Number two was "stop communicating". "Clamming up and staying silent is a very effective tool," Savage said. "It was a tactic I adopted on occasion. Normally, I am a fun, happy-go-lucky guy, so if I stopped communicating, people knew straight away that something was up. I just wouldn't speak to anybody."

Option three is "faking injury".

"Feigning injury is probably the most popular way of letting a club know you aren't happy. I've seen quite a few mystery injuries in my time. Some players could be sidelined with a twisted sock if they wanted to. It used to be so easy to fake an injury, but that has changed now," Savage said.

"If you get an injury, you are usually seen by a physiotherapist and have a scan within an hour. You can't kid people as easily, but you can still fake a niggle - and they can last for ages. When you feign an injury, there is no need to limp or play act. Just say you're not right."

You can see where this is going - into the gutter.

Making up stories, using the media, undermining the manager, fighting with teammates, moaning to backroom staff, "being a bad influence", refusing to put "any effort in" and letting other clubs know you want to move, were the other risible advisories in his cheaters' charter.

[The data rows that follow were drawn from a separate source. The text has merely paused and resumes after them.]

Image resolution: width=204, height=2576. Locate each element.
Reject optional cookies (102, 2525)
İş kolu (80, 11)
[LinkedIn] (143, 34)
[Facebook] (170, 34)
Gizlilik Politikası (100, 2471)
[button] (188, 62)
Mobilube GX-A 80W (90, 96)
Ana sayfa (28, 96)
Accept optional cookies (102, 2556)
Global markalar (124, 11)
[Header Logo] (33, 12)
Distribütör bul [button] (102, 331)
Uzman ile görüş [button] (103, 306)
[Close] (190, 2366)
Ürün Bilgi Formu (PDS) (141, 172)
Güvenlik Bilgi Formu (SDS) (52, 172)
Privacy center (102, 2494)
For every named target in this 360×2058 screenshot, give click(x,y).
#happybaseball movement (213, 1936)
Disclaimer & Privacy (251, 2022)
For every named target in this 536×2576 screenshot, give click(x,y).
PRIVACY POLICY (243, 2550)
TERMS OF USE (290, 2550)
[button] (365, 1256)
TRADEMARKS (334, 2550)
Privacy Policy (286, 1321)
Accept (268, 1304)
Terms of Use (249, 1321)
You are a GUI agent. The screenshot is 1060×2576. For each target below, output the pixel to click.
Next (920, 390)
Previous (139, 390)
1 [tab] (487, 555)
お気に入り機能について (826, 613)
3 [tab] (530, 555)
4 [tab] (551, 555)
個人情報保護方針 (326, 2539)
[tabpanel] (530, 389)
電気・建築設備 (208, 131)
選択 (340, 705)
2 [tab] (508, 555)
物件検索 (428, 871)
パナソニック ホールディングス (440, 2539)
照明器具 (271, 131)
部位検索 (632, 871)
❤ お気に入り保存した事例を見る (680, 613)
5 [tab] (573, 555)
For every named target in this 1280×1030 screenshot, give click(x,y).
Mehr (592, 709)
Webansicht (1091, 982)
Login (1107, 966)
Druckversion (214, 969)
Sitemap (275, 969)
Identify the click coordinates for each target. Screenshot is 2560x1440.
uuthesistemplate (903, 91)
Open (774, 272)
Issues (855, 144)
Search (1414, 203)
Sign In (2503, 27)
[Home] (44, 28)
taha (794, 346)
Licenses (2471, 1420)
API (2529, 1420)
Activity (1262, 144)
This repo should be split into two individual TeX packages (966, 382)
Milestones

It made for appalling reading and not only confirms our distaste for many of the stars we pay to watch but also casts Savage in a light very much unlike his beloved Marmite - very unsavoury.

As much as Rooney wants out from United, his professional display last week proved not all are so easily corrupted, despite their desire to move on. Most respect the game and the fans too much to stoop so low.

Sunderland defender Phil Bardsley is one who has embraced Savage's philosophy. guide however. Clearly seeking a swift exit from Paolo Di Canio's team, he tweeted after last week's 2-0 loss to Fulham: "Great opening day - Hahahahahahah X".

Charming. He subsequently was told he was not welcome at the Black Cats' training ground and we must imagine he is on his way out, though which fan would want such a rake signing for their club?

Savage's exposé also throws the spotlight back on the power of the agents who coerce their clients into chasing the best financial deal at any cost, even to their and soccer's reputation.

But what of Savage? He has admitted to serial cheating and made a mockery of us and all who backed him.

Is he not a prime example of a game in danger of becoming morally de-populated, if it hasn't become so already?

Should he not be investigated, and if found wanting, punished retrospectively like other sport stars who have brought their disciplines into disrepute, Lance Armstrong for instance?

Mr Marmite - the man you love to hate.